Kevin Corstorphine takes a closer look at representations of wilderness as a key convention of American Gothic that juxtaposes indigenous culture with Eurocentric perspectives on civilisation. Post-frontier gothic sees a shift in interpretations of wilderness and nature to a generalised environmentalism, suggesting that rising ecological concerns and an understanding of our place within nature sees the wilderness reconfigured as a romantic notion linking Native American culture to the pastoral ideal within American literature.
Andrew Smith takes a closer look at ‘post-environmental apocalyptic narratives’ of American Gothic by considering the liminal space of the road to examine the relationship between self and the environment. Smith argues that the ‘[p]astoral in an American context has particular associations with a notion of the wilderness and the frontier’; distinct Gothic terrain that is ‘uninhabitable’, but which link ‘the frontier, the sublime and ecological disaster’ to the image of the road as a ‘Gothic space in which identities are lost and recomposed’ (pp.136, 140, 143).
Exploring nature as monstrous in post-9/11 apocalyptic movies, Susan J. Tyburski considers the ‘eco-horrors’ of a vengeful and malevolent planet, outlining how these natural disaster eco-monsters reflect our growing eco-anxiety, whilst the apocalyptic narratives re-affirm the American patriotic cultural constructs of the ideal nuclear family and love of country as key to the continuance of humanity.

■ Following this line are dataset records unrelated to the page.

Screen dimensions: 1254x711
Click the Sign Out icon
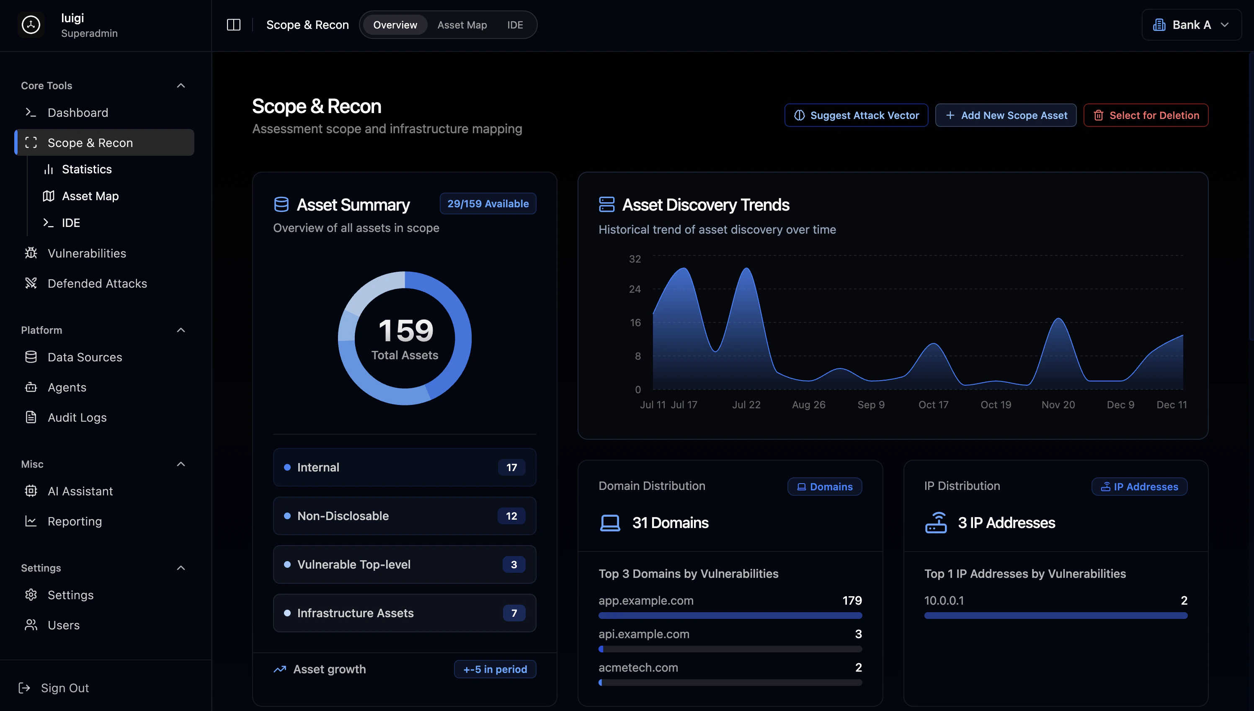[x=24, y=688]
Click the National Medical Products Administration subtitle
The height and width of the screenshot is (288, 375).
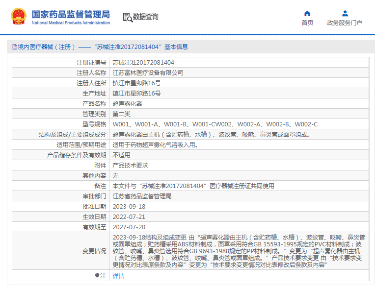(71, 23)
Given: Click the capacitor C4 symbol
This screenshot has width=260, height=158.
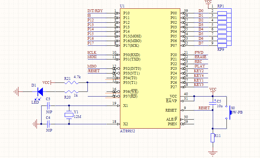Looking at the screenshot, I should 48,124.
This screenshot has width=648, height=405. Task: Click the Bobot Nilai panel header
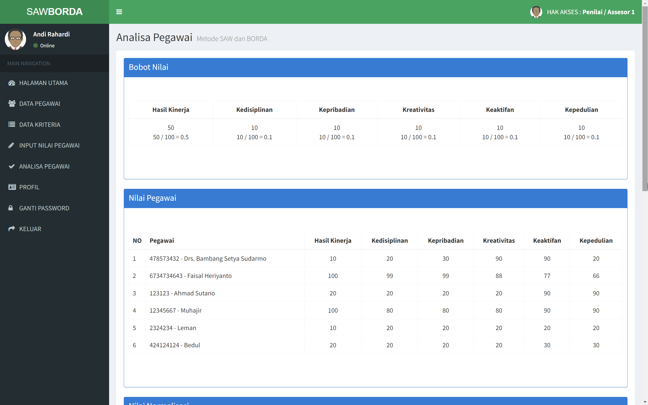148,67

Emily Carr attempts to develop an American ecofeminist Gothic in her reading of a lesser-known text by Joy Williams from an era (1978) she claims was conformist in its feminism. Carr asserts that an ecofeminist reading of Williams’ Gothicised protagonist encourages a challenge to anthropocentric assumptions that allow us to reconsider cultural constructs of ‘othering’.
Sharae Deckard concludes this volume with a consideration of how ‘monstrous transformations of human bodies into vegetable matter’ contribute to a ‘global ecoGothic’ through a Gothic reading of capitalist world-ecology that underlines neoliberalist attempts at commodification of nature and environmental concerns.
While these essays certainly pave the way towards developing an eco-Gothic, there is a predominantly American and Post-colonial Gothic slant to these studies, perhaps unsurprisingly given that landscape and wilderness are already key conventions. In doing so, these essays suggest an ecocritical perspective within the Gothic could broaden existing and contemporary debates, however, the establishment of an ecoGothic framework is only tentatively proposed. Disappointingly, there is little mention of key indicators for a ‘dark or Gothic ecology’ but rather contains a series of essays that either employ an ecocritical lens to revisit standard Gothic tropes, or a Gothic lens in re-examining motifs of landscape and wilderness. This ecocritic perspective will, therefore, certainly be of interest to scholars of American and/or Post-colonial Gothic, but also provides an excellent introduction for those wishing to re-explore other Gothic motifs through an ecocritical lens. As a platform for the development of a distinct ecoGothic theoretical framework, this volume certainly provides some tantalizing ideas, but equally, it invites further academic study surrounding ‘dark ecology’ as a convention to explore contemporary socio-political anxieties.